Пока миссис Пуси превозносила Амоса, тот тихо мурлыкал что-то себе под нос, но, когда она заговорила о себе, его глаза стали стеклянными.
— Как я начинаю писать роман? — переспросил он довольно грубо. — Я вам скажу, мадам. Я…
Но тут вмешался Гас:
— Амос, мне кажется, есть экземпляр «Никогда не зови к отступлению». Было бы замечательно, если бы вы надписали его и подарили миссис Пуси.

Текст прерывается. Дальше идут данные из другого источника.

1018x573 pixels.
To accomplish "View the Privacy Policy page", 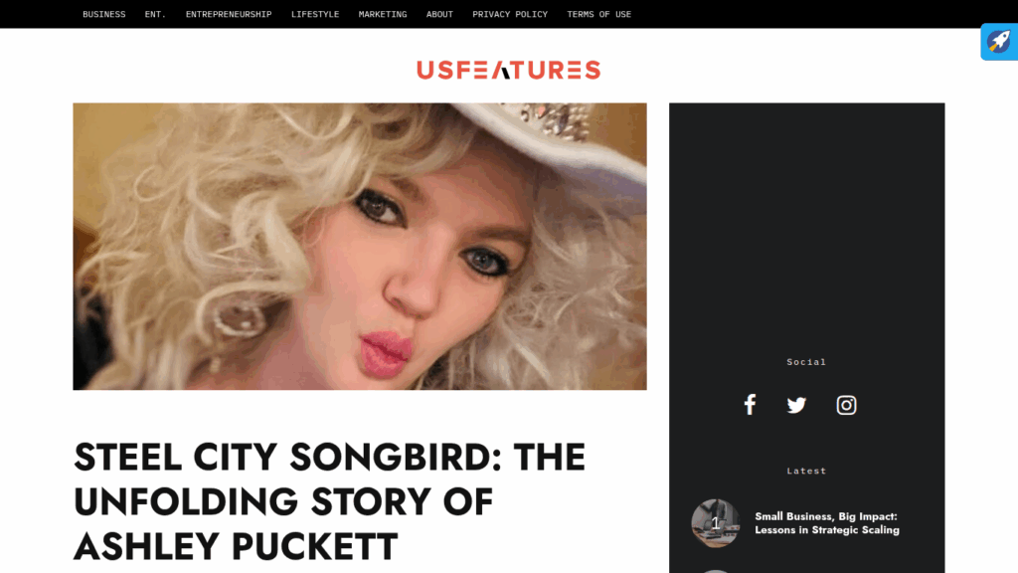I will click(510, 14).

— О, мистер Коттл, неужели это возможно? Вы не представляете! Бедная провинциалка, и вдруг… Если бы действительно подарили мне книгу с вашей подписью, я… я…
Амос витиевато выругался. Все попытались сделать вид, что ничего не случилось, но Сидни решился вмешаться и спасти положение.
— Мама, как тебе не стыдно беспокоить своими глупостями великого художника.
— Сидни, дорогой, не груби мне, — сказала миссис Пуси, беспомощно глядя на Бэзила.
— Я должен принести извинения, мистер Коттл, — несколько напыщенно произнес Сидни. — Вряд ли маму можно назвать бедной да еще провинциалкой. Она родилась в Нэшвилле. Мой дед был биржевым маклером на Уолл-стрит.
— Но, Сидни, дорогой, я только…
— Мистер Коттл, — все так же торжественно продолжал юный Сидни, — я хочу сказать, что вы самый смелый и самый оригинальный писатель вашего поколения. Вы оставили далеко позади самого Фолкнера. Он писал беспорядочно, а вы поразительно лапидарны. Больше всего меня привлекает в вашем творчестве чувство формы. Все знают, что Голсуорси — не писатель, а фикция. В литературе он то же самое, что Сарджент в живописи. Но Голсуорси критик однажды сказал: «Форма — это жизнь». Я же думаю, что форма — это литература. Ваше органическое чувство контура напоминает мне биологический принцип…
Амос ненавидящим, совиным взглядом уставился на Тони.
— Что бы мне выпить? — сказал он, делая паузу после каждого слова.
Сидни замолчал.
— Сейчас, старик, сейчас, — поспешно проговорил Тони.
Он взял Бэзила под руку и увлек за собой.
— Я бы тоже выпил. А вы?
— После такого зрелища…
Тони тяжело вздохнул.
— Кошмар. Много лет считалось, что он вылечился. С тех самых пор, как начал писать. А сегодня опять. Бог знает, что теперь будет. Да! Вы же психиатр. Вдруг можно что-нибудь сделать?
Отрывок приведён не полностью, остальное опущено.